HPC will be subsidised through a 35 year Contract for Difference (CfDs), which is index-linked and set at £92.50/MWh, more than twice the current wholesale price of electricity (~£45/MWh). Moreover, according to calculations by the National Audit Office, the cost to consumers of the CfD subsidy has risen from £6.1bn to £29.7bn since the CFDs were agreed in 2013. The terms of the CfD are all in the favour of EDF. If for any reason, GB pulls out of the project or closes the plant down, GB consumers still have to make the payments to EDF. As well as paying for HPC’s subsidy through electricity bills, if the project goes ahead UK taxpayers are also facing the possibility that they will have to pay for any cost overruns in nuclear waste management and decommissioning from the plant. In addition, the Government has provided loan guarantees worth £2bn.
However, it is not just GB customers that are concerned. The NAO shows that construction costs have risen from the original estimates and now stand at around £24.5bn if financing costs are included. Given that GB customers are going to hand over nearly £30bn one might think that the £5bn gap between the two figures is good news for France. However, the experience of building two identical reactors to HPC at Olkiluoto in Finland and Flamanville in France show the huge potential for the project costs to escalate even more, and for the construction process to overrun by years. In this situation, unless a deal we don’t know about has been made with the GB government, it would be France (whether shareholders or general tax payers or electricity users) that have to pay for costs above the £30 bn. Even despite the underwriting and guarantees provided by the UK Government, EDF’s own workers are trying to stop construction of the plant because of the financial risks it poses for the company.
The power plant is expected online, at best, in 2025. However, onshore wind and large scale solar are already competitive against nuclear, and increasingly so against gas. Offshore wind would also be cheaper than nuclear if they received a 35 year contract like HPC, rather than their own 15 years. And Dong has announced a price of 72.7 Euros/MWh (about £60/MWh (depending on exchange rate)) for their Dutch offshore wind farm. Small scale photovoltaic solar is also becoming competitive, hence the huge uptake in small scale solar PV in GB. Furthermore, the demand side would be even cheaper if included in markets on an equal basis with supply. Using the £30bn for a rolling German kfW-type energy efficiency scheme would permanently bring down total energy demand; bring down customer bills, and make customer homes more comfortable. Decarbonising GB and the world is cheaper and easier (because less gases will have been emitted), the quicker we start. Waiting until 2025 for HPC at best, when all these other options would be quicker and cheaper, does not make obvious policy sense.

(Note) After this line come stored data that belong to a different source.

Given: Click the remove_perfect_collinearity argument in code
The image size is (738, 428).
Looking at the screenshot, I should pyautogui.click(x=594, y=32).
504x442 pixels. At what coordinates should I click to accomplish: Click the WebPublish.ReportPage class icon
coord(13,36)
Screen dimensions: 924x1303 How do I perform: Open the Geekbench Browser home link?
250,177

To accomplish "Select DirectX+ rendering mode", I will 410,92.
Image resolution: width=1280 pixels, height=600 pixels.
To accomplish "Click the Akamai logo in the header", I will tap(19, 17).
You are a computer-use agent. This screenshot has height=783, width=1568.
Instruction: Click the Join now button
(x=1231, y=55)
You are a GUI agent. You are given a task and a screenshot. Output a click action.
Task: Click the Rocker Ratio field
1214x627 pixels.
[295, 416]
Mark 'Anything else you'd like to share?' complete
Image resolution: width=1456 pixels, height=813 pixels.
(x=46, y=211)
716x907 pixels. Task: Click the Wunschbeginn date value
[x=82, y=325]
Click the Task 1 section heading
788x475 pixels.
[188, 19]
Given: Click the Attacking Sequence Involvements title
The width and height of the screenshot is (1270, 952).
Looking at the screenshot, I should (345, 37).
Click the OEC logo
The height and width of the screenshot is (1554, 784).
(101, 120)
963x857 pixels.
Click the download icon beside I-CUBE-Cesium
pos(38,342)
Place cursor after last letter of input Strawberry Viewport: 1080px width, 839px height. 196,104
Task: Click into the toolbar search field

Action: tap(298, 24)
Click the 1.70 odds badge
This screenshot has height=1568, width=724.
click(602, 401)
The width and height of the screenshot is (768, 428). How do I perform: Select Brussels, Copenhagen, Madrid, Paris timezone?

So EDF’s decision to support it is not good news for those who want a sustainable secure and affordable energy system; for those who argue that customer involvement is essential for the move to a sustainable energy system; for those who want more control over their lives; and for those who genuinely want prosperity spread through Britain.
However, the Government’s decision to think carefully about it is good news – particularly if it comes to the conclusion that a green industrial policy which encourages a ‘virtuous’ economic cycle for the GB economy would not be one which supported HPC.